I have a working systemd service associated with a timer through both sharing the same file name stem -- the service unit file name ends with .service
and the associated timer unit file name ends with .timer
. The timer is designed to start the service some time (60 seconds) after the service last became inactive. This is indicated in the timer file:
[Timer]
OnUnitInactiveSec=60
[Install]
WantedBy=multi-user.target
The service is triggered as expected and everything works except one "little" problem -- the timer only specifies the service should be started 60 seconds after it last became inactive (presumably after completion), which does not imply any triggering on conditions like newly [re]started system.
I want also the service to run initially when the system is restarted, which may happen from time to time due to some administrative updates or what not our organization is doing, affecting continuous system uptime.
Is it possible to make the service run once on system boot?
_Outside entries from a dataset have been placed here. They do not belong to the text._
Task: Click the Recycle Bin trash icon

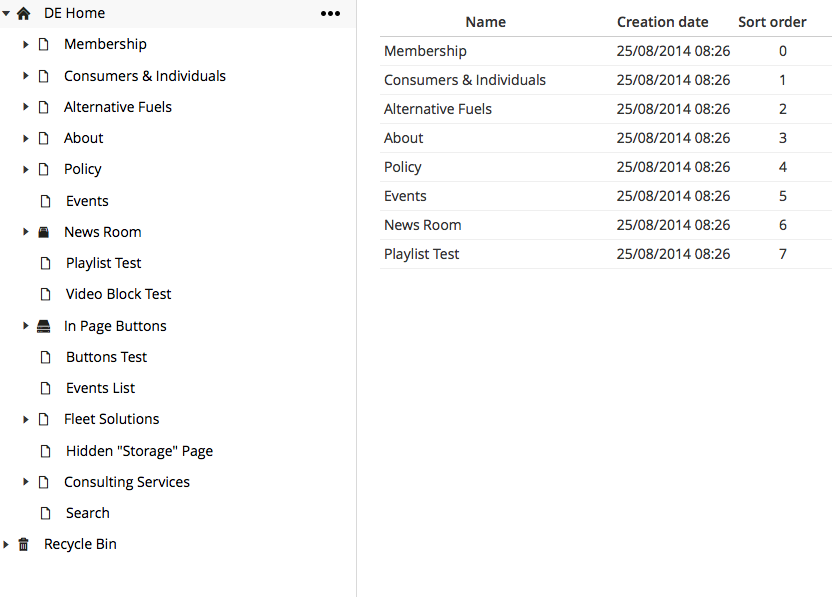Action: click(24, 544)
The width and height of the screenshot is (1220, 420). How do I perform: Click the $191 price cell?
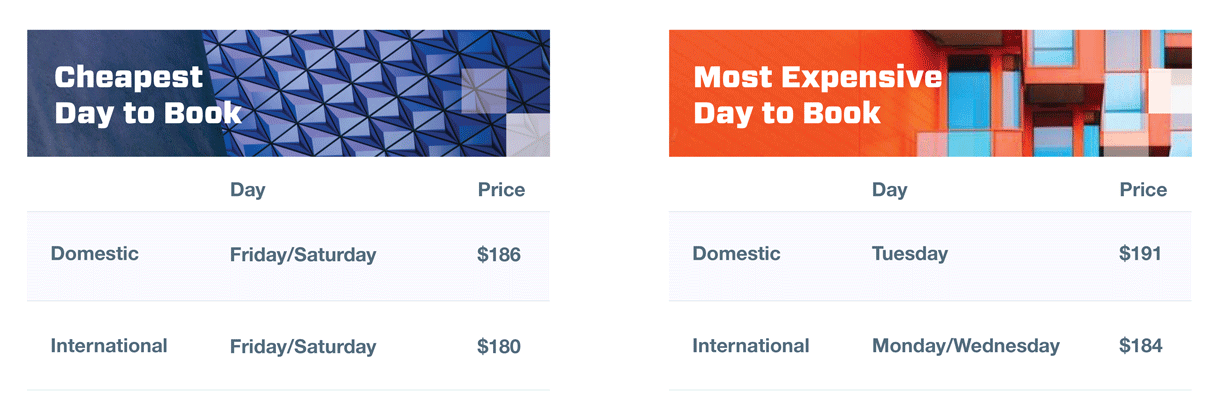1141,254
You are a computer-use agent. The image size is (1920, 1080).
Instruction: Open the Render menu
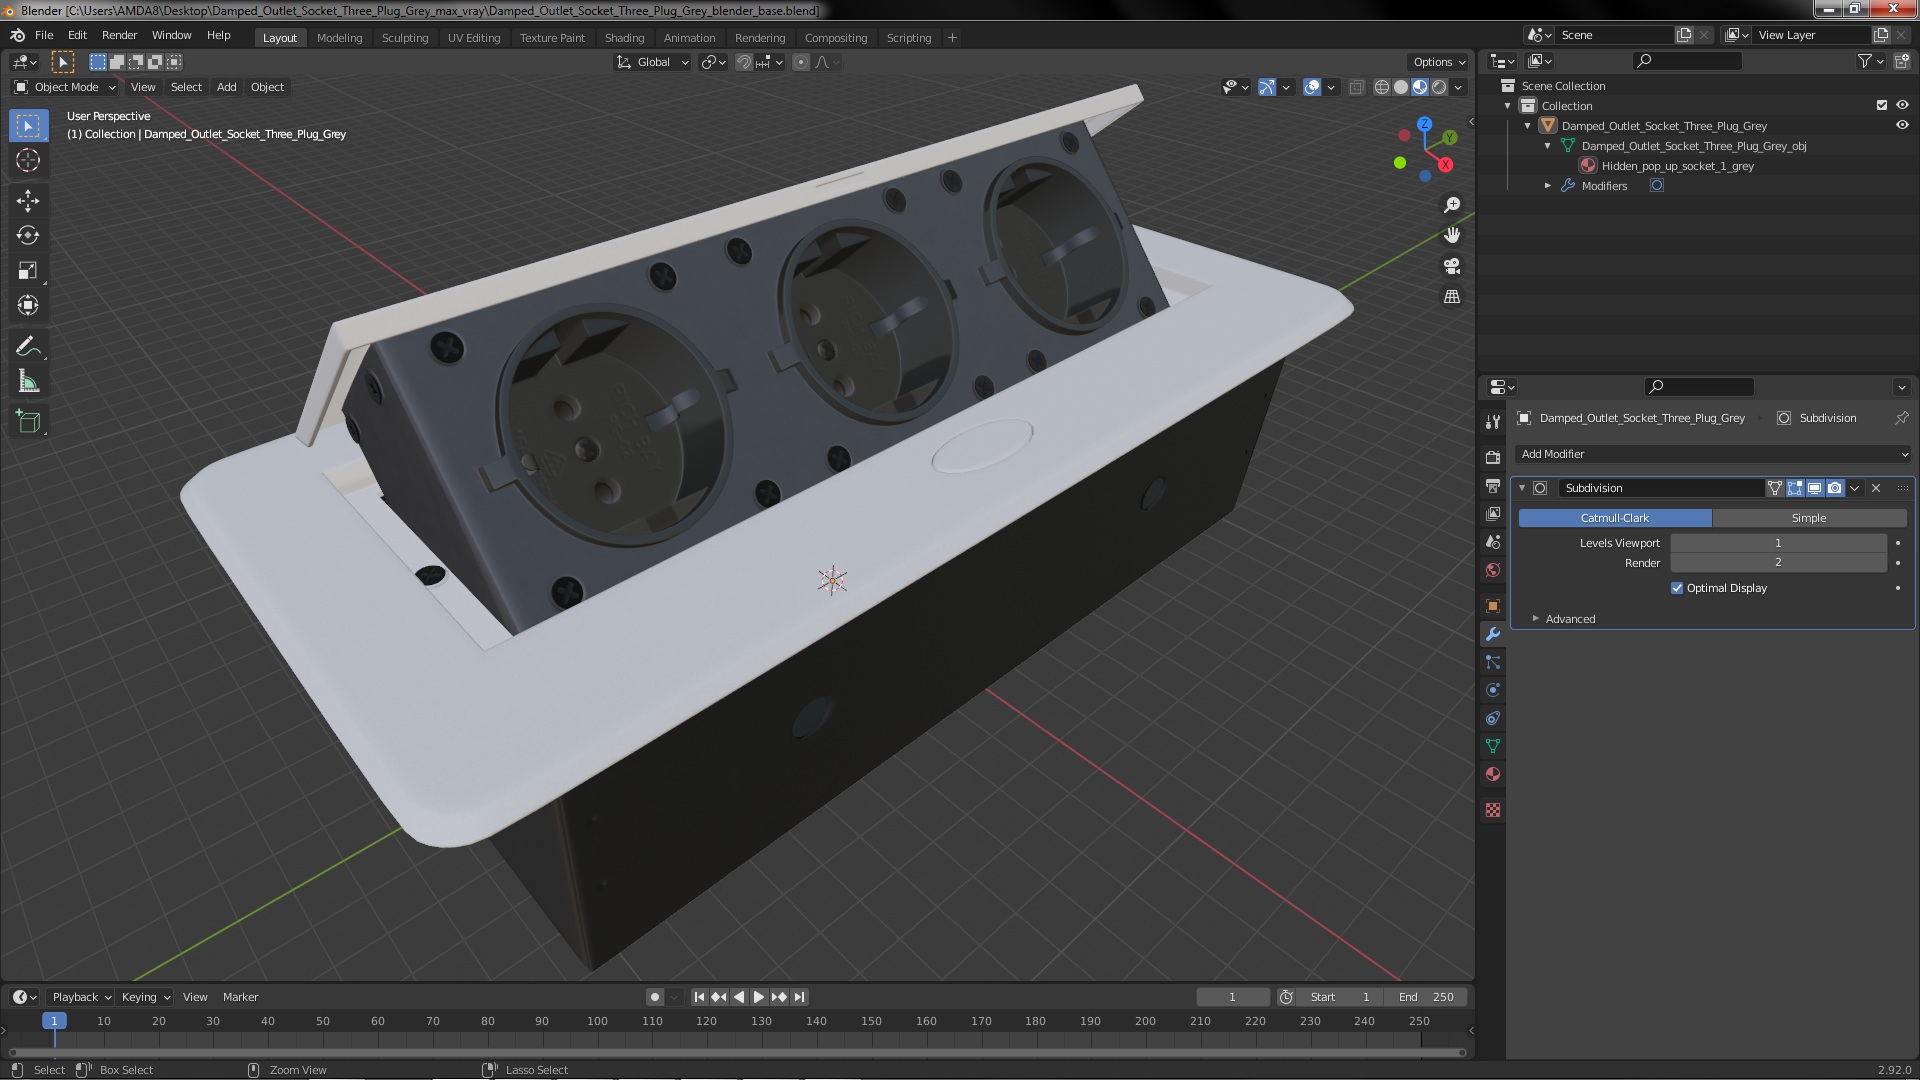(119, 35)
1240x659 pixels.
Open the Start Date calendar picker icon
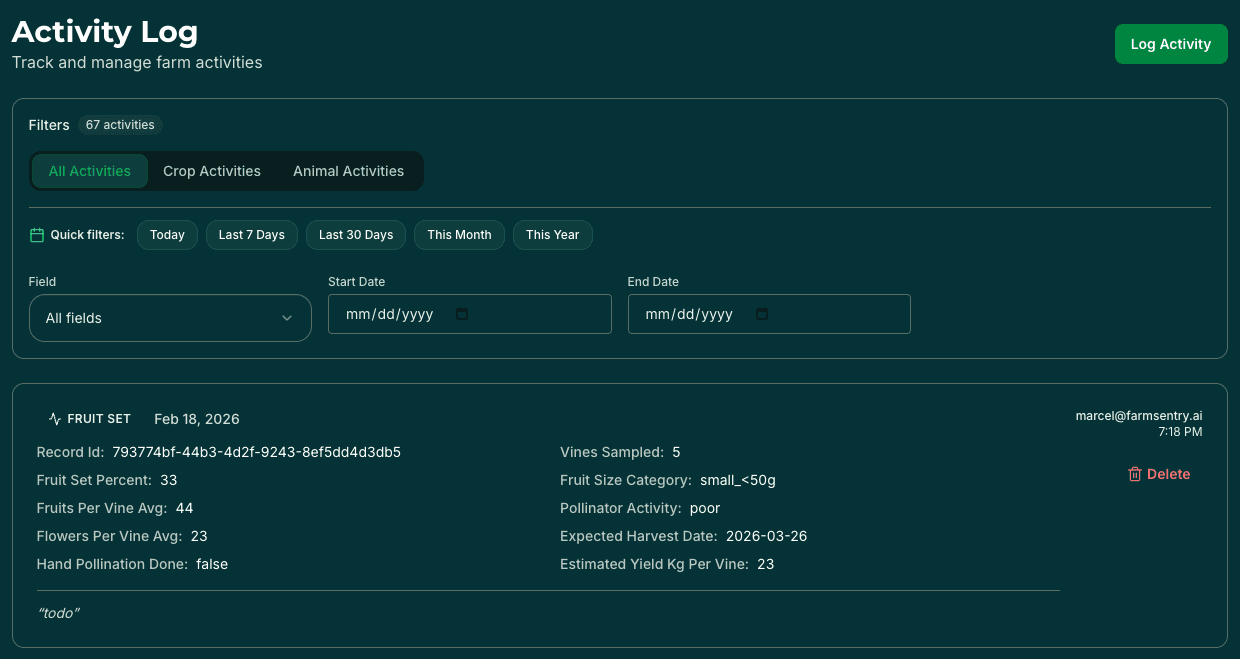462,313
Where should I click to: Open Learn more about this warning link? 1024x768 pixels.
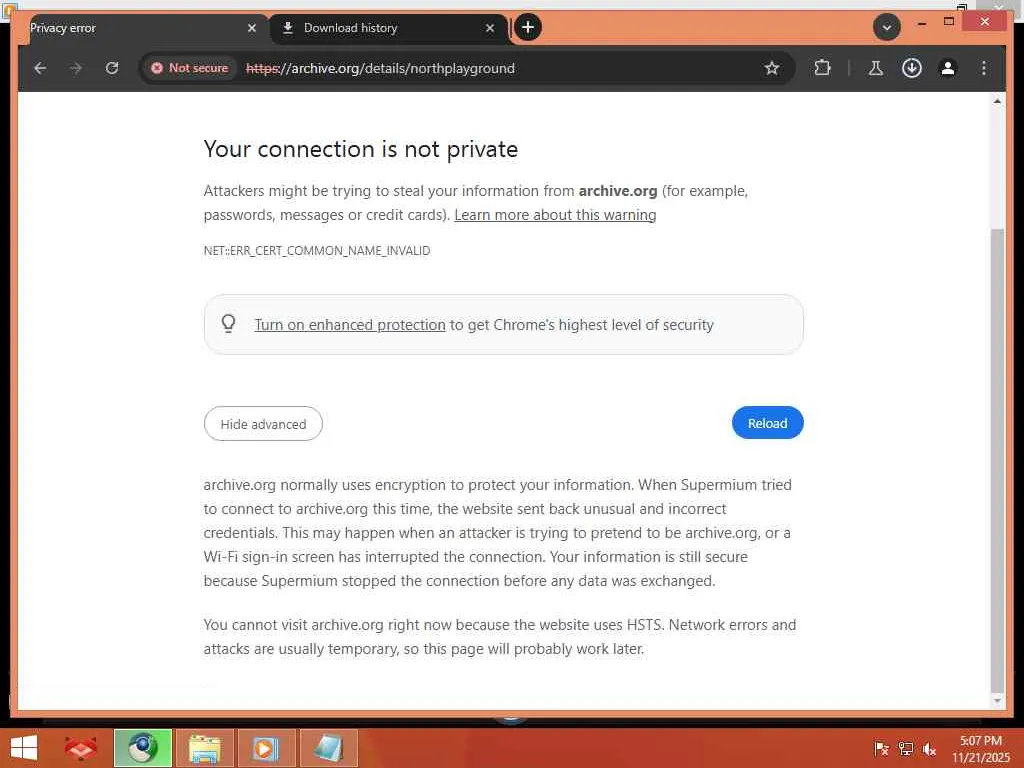[555, 215]
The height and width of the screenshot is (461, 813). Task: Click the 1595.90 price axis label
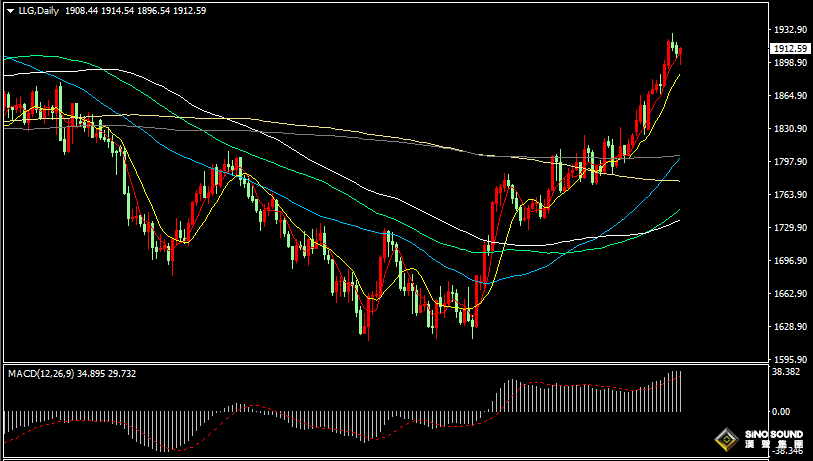790,359
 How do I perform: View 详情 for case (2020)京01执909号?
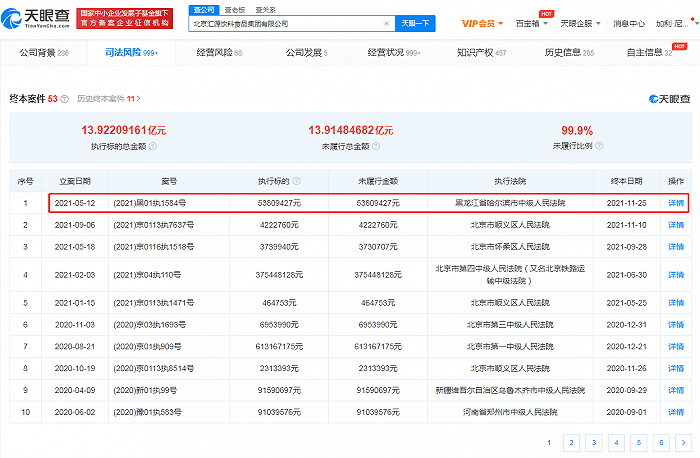tap(676, 345)
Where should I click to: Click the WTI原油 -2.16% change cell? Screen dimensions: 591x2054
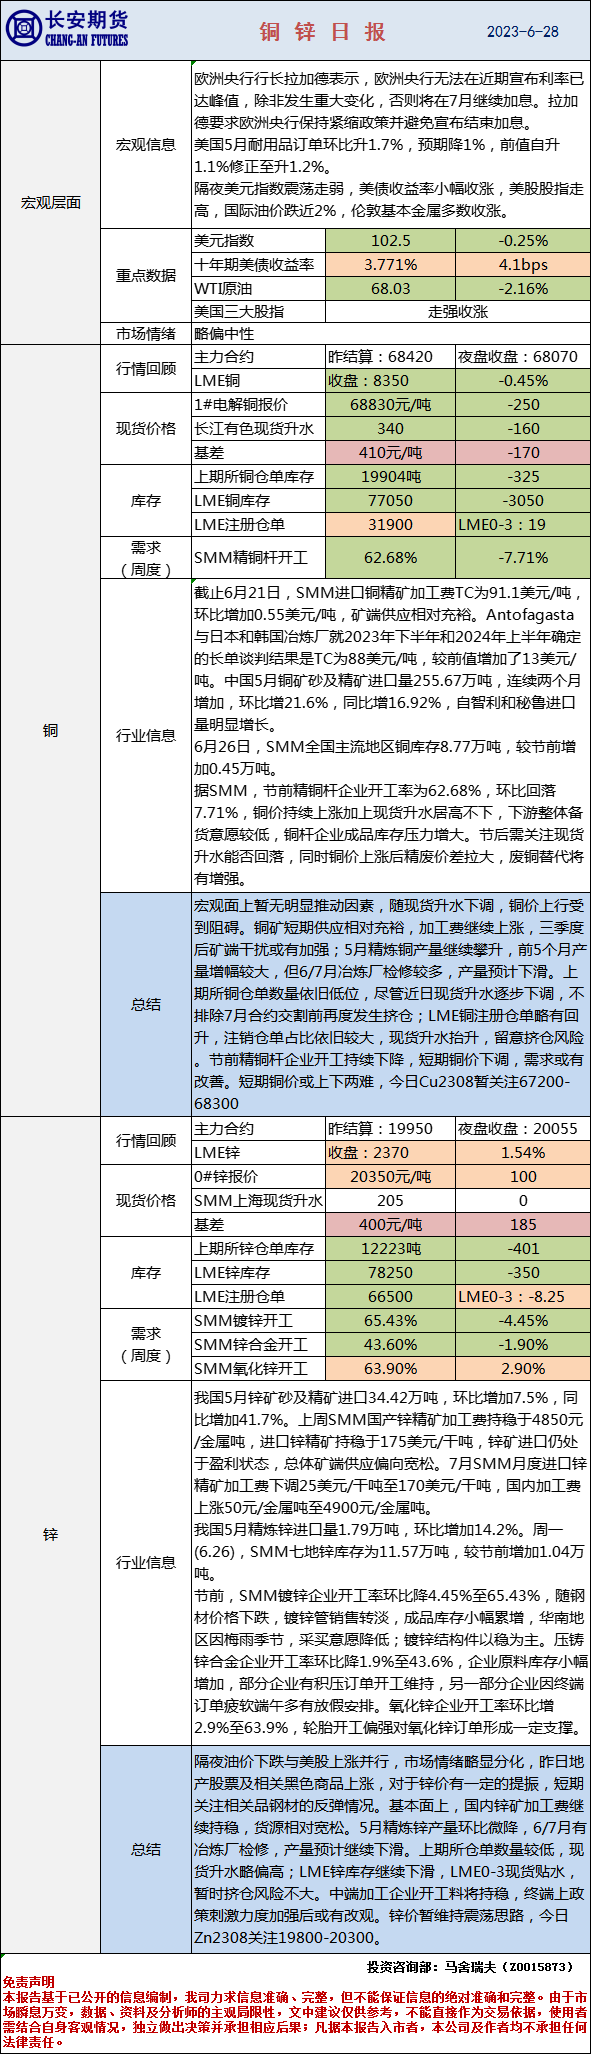click(523, 288)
I am sure after the initial execution, the timer should work as expected since it will trigger execution again 60 seconds after that first execution, and so on.
My service unit file is as follows (I redacted the more sensitive values of Description
and Service
, replacing them with "placeholders"):
[Unit]
Description=Foobar service
[Service]
ExecStart=/path/to/foobar
What can I do to supplement the triggering of the service with the extra condition that I want -- to run once on boot, so that I don't have to attend to the system every time it is rebooted?
The service is by design timer-invoked -- hence no Install
sections etc. It's essentially a program processing a set of files that match a predicate. Not sure if not having an Install
section is a problem or not, but I guess not having one should go well with it being timer-triggered and the script being "single sweep", essentially.